Copy out everything in the entries from the line containing "Where should I click to: Click the light" down to the end of the entries, changing nothing.

== Extracted information

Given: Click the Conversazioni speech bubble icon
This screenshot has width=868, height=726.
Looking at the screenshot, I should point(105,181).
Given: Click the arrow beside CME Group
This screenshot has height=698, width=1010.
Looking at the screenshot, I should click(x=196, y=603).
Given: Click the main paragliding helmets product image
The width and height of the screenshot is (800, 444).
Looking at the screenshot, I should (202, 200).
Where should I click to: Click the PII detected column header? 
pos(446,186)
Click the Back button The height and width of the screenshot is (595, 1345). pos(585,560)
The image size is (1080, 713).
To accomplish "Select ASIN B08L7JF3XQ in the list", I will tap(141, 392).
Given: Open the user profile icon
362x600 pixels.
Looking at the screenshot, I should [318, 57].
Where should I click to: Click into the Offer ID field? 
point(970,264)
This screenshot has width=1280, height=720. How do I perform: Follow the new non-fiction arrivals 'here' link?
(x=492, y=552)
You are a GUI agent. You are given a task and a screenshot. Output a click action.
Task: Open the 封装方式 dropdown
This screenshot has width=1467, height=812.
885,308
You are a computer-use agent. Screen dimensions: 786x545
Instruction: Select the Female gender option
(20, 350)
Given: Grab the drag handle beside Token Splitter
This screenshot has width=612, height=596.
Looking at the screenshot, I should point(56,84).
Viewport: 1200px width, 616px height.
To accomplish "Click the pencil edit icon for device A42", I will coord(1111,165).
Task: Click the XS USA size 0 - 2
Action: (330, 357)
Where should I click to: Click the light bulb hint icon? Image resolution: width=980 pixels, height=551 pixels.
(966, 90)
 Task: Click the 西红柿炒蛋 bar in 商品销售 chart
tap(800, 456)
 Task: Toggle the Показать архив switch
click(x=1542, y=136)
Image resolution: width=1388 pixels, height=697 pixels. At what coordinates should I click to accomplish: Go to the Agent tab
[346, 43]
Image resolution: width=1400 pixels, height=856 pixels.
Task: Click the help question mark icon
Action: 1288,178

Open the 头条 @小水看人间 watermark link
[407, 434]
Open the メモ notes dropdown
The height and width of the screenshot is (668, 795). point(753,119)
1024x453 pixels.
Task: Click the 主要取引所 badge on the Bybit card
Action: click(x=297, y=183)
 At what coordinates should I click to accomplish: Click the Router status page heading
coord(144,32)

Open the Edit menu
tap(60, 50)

====

* [Exercise answer]:
Where should I click to: Click the light bulb hint icon? Image resolution: width=980 pixels, height=551 pixels.
(966, 90)
 Task: Click the 西红柿炒蛋 bar in 商品销售 chart
tap(800, 456)
 Task: Toggle the Показать архив switch
click(x=1542, y=136)
Image resolution: width=1388 pixels, height=697 pixels. At what coordinates should I click to accomplish: Go to the Agent tab
[346, 43]
Image resolution: width=1400 pixels, height=856 pixels.
Task: Click the help question mark icon
Action: 1288,178

Open the 头条 @小水看人间 watermark link
[407, 434]
Open the メモ notes dropdown
The height and width of the screenshot is (668, 795). point(753,119)
1024x453 pixels.
Task: Click the 主要取引所 badge on the Bybit card
Action: click(x=297, y=183)
 At what coordinates should I click to accomplish: Click the Router status page heading
coord(144,32)

Open the Edit menu
tap(60, 50)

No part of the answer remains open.